DATA PROVIDED →

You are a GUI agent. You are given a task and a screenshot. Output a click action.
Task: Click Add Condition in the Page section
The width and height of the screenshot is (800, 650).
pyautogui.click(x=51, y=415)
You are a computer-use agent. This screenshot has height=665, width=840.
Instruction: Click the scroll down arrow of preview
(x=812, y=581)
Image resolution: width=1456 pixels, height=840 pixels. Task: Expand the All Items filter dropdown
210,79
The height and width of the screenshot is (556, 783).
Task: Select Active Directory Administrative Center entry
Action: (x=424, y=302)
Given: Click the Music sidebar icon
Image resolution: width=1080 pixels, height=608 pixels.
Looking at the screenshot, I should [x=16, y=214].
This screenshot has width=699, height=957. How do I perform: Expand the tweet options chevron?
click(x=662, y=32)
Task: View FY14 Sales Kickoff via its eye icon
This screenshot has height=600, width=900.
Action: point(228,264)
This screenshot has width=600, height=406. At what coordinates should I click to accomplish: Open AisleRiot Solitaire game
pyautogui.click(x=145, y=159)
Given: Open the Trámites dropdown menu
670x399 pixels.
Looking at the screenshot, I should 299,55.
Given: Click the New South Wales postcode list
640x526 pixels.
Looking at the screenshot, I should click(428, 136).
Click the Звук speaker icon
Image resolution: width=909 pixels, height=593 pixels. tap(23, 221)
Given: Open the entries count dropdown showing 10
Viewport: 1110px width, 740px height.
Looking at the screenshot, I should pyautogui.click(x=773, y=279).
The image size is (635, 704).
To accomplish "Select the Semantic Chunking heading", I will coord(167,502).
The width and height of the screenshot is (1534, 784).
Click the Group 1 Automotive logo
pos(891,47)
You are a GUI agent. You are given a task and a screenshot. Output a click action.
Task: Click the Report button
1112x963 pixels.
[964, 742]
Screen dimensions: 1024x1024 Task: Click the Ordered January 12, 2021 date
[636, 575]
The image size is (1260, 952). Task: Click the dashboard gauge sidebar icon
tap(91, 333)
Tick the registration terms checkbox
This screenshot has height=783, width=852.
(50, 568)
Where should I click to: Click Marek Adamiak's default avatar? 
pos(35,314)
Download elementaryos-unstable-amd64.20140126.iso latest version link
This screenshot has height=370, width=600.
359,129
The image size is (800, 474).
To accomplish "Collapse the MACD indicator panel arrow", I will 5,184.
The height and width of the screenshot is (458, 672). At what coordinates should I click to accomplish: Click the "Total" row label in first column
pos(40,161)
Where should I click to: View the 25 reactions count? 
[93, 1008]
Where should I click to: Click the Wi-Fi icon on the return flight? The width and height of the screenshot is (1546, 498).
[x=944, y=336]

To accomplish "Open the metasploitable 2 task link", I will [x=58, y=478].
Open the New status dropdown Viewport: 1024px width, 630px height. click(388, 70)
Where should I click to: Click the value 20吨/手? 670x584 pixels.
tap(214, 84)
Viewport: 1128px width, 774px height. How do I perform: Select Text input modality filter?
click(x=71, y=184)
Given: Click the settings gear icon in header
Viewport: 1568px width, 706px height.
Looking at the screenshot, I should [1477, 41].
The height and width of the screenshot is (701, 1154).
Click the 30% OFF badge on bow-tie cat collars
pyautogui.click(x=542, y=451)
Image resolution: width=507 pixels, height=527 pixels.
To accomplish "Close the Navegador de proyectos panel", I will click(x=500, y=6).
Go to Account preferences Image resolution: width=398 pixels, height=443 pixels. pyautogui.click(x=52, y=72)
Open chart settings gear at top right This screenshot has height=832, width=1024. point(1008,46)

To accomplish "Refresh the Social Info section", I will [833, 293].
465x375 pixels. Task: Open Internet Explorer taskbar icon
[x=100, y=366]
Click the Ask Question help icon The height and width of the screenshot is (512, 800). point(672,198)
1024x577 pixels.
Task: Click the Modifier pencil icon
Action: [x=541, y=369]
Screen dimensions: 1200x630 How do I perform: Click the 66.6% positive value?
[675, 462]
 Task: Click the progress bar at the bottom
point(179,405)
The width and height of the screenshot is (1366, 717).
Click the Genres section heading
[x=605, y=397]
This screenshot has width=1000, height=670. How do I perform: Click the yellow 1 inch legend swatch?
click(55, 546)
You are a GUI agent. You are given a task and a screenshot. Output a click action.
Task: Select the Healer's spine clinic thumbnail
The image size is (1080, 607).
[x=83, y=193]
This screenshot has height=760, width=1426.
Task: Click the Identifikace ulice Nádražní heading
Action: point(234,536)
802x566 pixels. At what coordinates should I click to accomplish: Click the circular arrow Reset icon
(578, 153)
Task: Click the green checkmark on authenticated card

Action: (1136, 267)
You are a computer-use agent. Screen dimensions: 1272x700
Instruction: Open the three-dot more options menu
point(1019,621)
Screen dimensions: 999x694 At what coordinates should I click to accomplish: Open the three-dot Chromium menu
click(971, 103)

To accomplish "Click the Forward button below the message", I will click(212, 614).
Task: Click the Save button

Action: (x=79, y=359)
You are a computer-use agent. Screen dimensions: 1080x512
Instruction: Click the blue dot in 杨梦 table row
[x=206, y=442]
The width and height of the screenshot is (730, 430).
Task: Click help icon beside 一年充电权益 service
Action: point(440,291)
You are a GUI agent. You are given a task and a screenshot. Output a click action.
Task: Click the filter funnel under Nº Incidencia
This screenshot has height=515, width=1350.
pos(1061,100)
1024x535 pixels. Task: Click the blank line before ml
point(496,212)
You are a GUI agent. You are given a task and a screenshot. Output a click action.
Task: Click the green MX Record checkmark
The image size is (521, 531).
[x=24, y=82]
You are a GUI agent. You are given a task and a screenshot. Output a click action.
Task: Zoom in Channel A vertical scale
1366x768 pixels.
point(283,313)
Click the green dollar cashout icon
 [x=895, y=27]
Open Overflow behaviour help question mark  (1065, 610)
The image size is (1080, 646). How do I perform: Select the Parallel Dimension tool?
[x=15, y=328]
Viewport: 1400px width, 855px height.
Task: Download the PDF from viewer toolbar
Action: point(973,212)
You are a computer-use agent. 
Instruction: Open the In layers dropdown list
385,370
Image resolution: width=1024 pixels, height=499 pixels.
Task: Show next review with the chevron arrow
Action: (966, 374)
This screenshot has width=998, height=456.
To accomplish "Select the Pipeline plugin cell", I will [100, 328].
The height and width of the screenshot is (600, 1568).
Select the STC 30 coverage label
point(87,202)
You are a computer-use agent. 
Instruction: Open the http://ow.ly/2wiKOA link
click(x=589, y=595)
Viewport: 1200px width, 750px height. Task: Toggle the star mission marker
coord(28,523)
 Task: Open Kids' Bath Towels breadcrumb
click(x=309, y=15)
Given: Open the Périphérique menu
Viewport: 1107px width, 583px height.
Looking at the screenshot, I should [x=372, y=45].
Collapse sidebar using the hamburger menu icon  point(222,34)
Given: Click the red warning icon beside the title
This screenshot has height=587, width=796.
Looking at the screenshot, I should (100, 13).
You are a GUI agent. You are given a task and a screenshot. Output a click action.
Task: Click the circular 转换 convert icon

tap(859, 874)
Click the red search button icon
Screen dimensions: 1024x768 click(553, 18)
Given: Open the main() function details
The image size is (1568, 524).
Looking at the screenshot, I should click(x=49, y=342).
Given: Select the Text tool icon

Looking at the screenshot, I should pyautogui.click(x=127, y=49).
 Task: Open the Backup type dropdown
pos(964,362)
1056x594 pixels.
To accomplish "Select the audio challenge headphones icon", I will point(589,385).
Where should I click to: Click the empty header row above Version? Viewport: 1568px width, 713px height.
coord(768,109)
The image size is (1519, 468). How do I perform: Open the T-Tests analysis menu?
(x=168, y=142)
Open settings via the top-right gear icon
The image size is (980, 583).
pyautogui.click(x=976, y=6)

WHAT THE TASK ASKS → Look through the material above for the string "panel" and copy each line that has it.

YOUR SOLUTION →
To accomplish "Collapse the MACD indicator panel arrow", I will 5,184.
To accomplish "Close the Navegador de proyectos panel", I will click(x=500, y=6).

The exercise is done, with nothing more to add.